After getting some space (literally) away from the group and spending time outside, having some laughs and some tears, some exercise and some sleep, and some time alone, my brain is functioning again, the right and left hemispheres are integrated, the prefrontal cortex is back in business and the synapses are firing away. Empathy and creativity are back. (Phew!) I can now see with a clarity that’s a bit scary in comparison to the fog I was operating in. It felt like mentally crawling through molasses. I knew I had to move, but every movement felt laboured. I was operating on auto-pilot, and a pretty timid one at that. Fair to say, that’s not my usual style.
I fell into the trap of trying to think my way out. My body was telling me something else. I could feel the tension throughout my body, but mostly in my gut. People kept engaging with me at a cognitive level and I would try and respond similarly. Now I can see that what I really needed, and wanted, was a hug – human connection at a very basic level to calm down my amygdala and give my brain time to recover and start functioning again.
Writing this, I feel completely different. Optimistic, brave, creative. I no longer feel frustrated, angry, trapped, afraid. I feel like me again.
This line from Dan Siegel’s book really resonates: “Before we can reconnect with others, we need to reconnect with ourselves”. This means checking in with our internal sensations, images, feelings, and thoughts. He also talks about not beating ourselves up: “What’s wrong with you, Viv? You’ve done this before, you know how to facilitate, you understand status, you know what’s going on here…Why can’t you keep your head together?”

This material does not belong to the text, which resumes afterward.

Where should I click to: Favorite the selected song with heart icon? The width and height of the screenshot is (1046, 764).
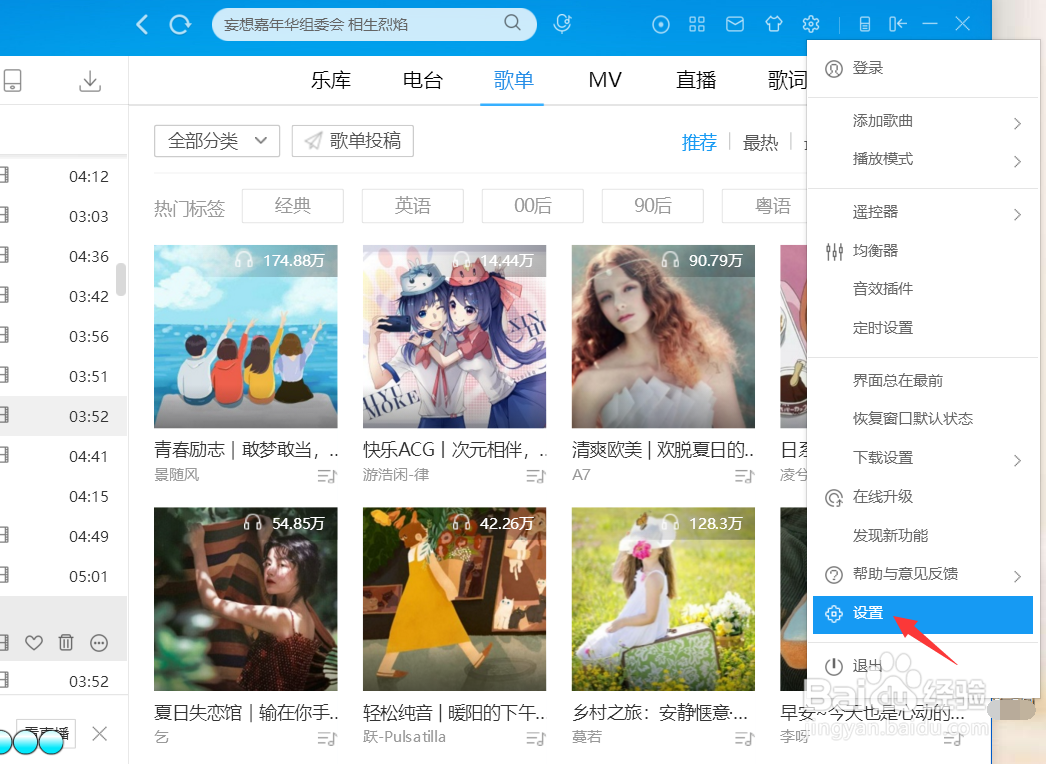pyautogui.click(x=33, y=643)
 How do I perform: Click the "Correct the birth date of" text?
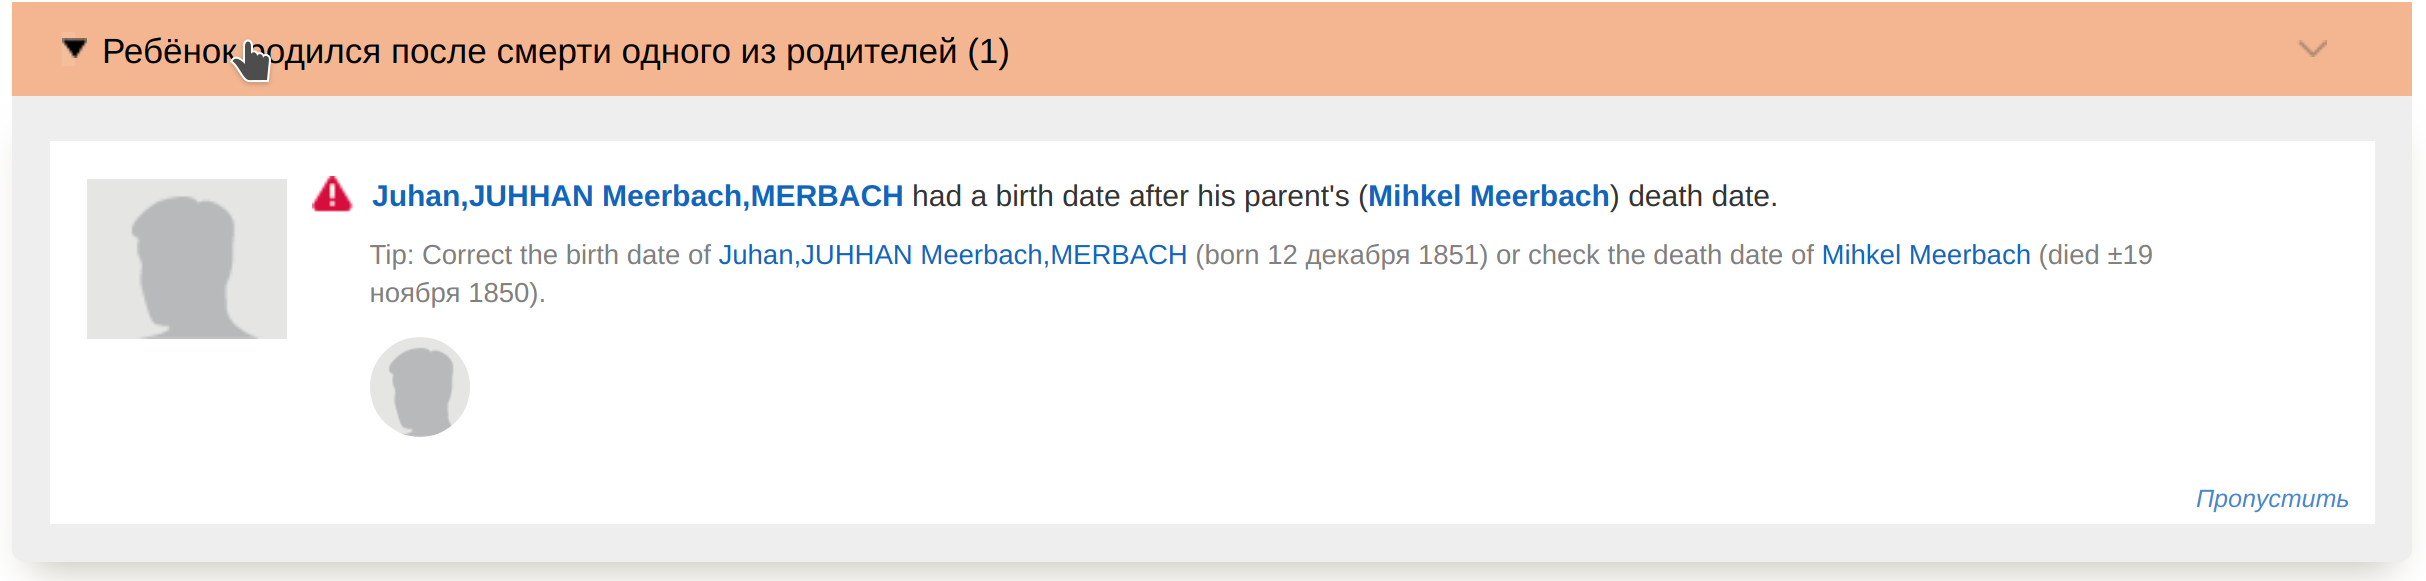click(x=566, y=255)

Siegel say that ‘reflection requires an attunement to the self that is supportive and kind, not a judgmental stance of interrogation and derogation. Reflection is a compassionate state of mind.’
Facilitation is harder than it looks. Great facilitation is barely visible at all, yet takes an enormous amount of effort, mainly around what not to do. It’s always easier, whether facilitating, or doing anything else, to take along everything, to do more, to say a bit more. It’s easier to keep adding, adding, adding. Take a few extra clothes on that trip, add a few more slides to that presentation, talk for a bit longer. It’s harder – much harder – to stop. To stop doing and to start being.
I’ve been reminded to reconnect with myself, and to allow time and space for that to happen. I’ve also been reminded that others probably need this too.